While much of the menu and beverage list will carry over from Sullivan’s Fan location, this one has twice the taps, will offer a lunchtime salad bar, and is “taken up a notch” in décor and design, Crocker says. It seats 157 inside and 40 on the patio, and has a street-artist mural of Richmond landmarks including Gwar and George Washington. An oyster bar, tacos and deli sandwiches reflect the group’s other local holdings at Lady N’awlins, Jorge’s Cantina and Uptown Market. Sully’s on the Canal, as it’s nicknamed, serves lunch, dinner and bar daily.
Dining distractions: While you’re waiting for food at Tarrant’s Café on Friday nights, you might get a few card tricks from John Smallie, a member of the International Brotherhood of Magicians and a longtime table pleaser. Over at Burger Bach in Carytown, bar sitters are treated to an endless infomercial loop advertising female booty shapers — buns the obvious theme.

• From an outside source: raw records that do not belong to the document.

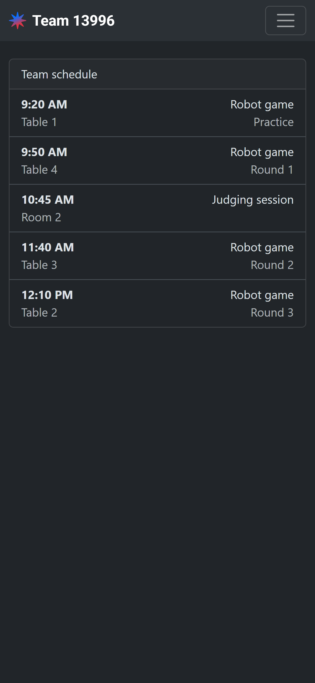The image size is (315, 683).
Task: Click the Team schedule header
Action: tap(59, 74)
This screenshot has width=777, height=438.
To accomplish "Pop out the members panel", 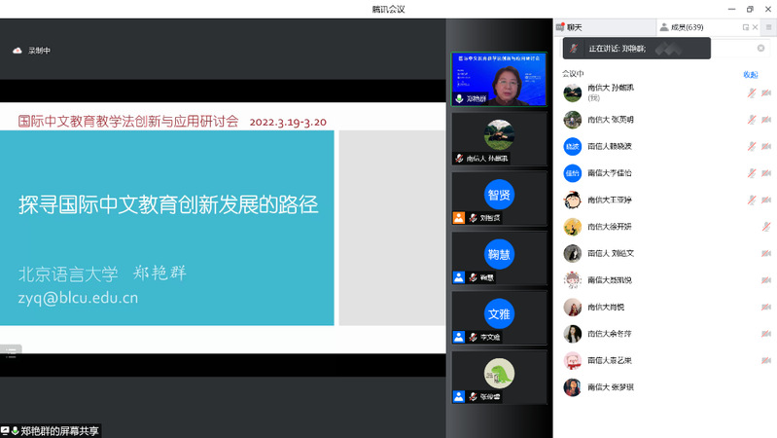I will (x=746, y=27).
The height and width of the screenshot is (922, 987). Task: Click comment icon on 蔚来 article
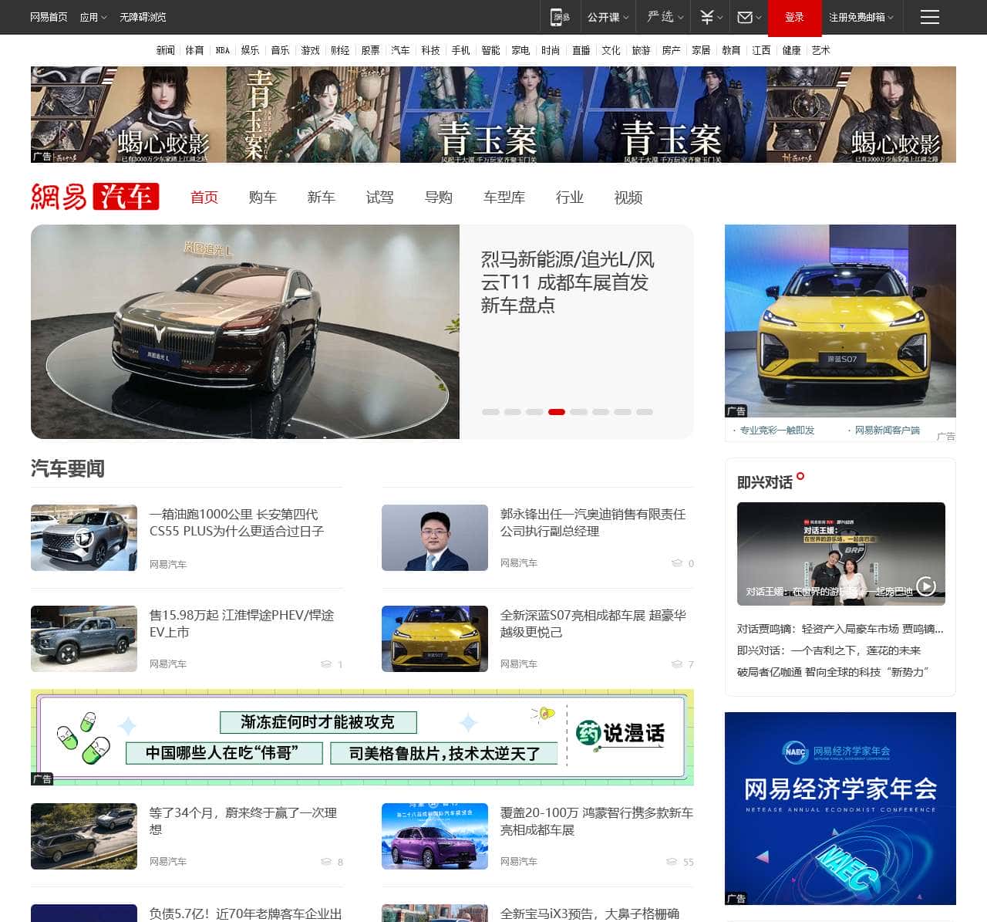point(326,862)
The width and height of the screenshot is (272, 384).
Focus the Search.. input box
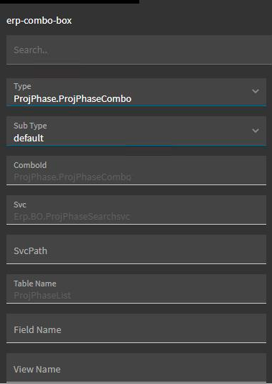139,50
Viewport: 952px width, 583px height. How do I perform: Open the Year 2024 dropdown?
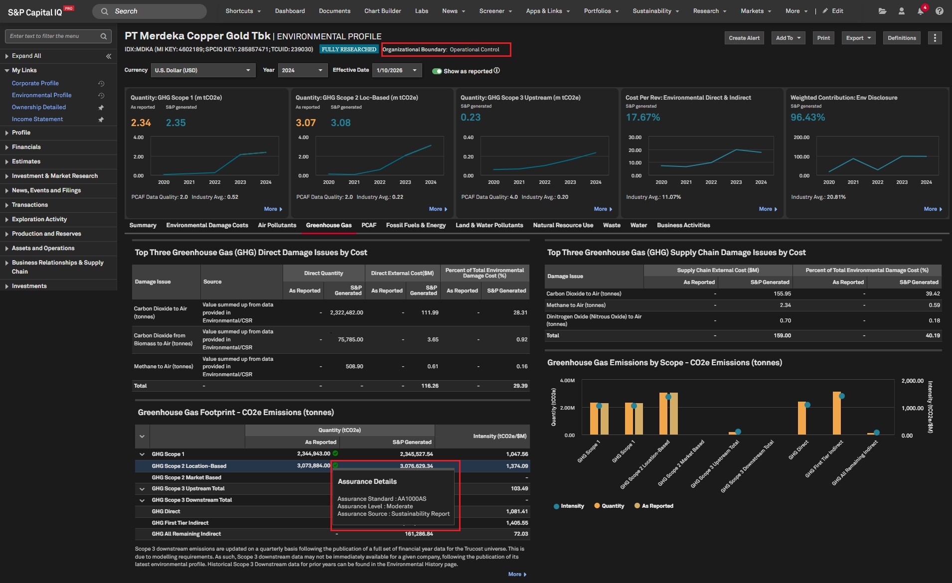[303, 70]
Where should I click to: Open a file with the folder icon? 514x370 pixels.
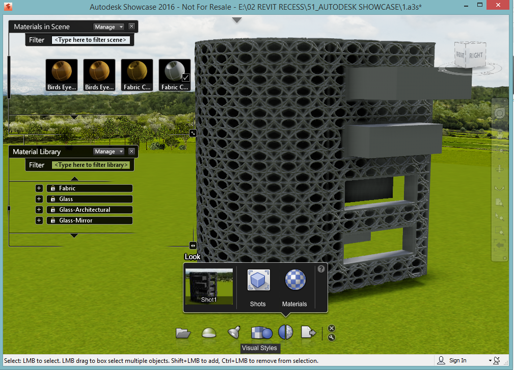pyautogui.click(x=183, y=333)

Flavor fix: Look for New Orleans influences on a menu update at downtown charmer Chez Foushee. Shrimp creole, croque-madame at brunch, and warm banana fritters show a French Quarter influence. 203 N. Foushee St. 648-3225. chezfoushee.com. Nearby, chef Nate Sams, long known for beignets and catfish, has returned with Louisiana Flair inside the club Aurora. He’s serving weekday lunch at 401 E. Grace St. 497-9422.
Market influx: Two restaurants formerly connected to chef Andy Howell (Camden's Dogtown Market) are on the market. Avenue 805, in the Fan, and Zeus Gallery Café, in the Museum District, are ending their long runs. Both owners announced their businesses are for sale. Zeus, open for 20 years, will continue to operate for now, owner Ted Doll says. And so will Avenue 805, with cheap date night, sports on TV, mussels and frites, and other inducements. See details at avenue805.net. Several other properties also are looking for buyers as the city’s food scene continues to expand and contract.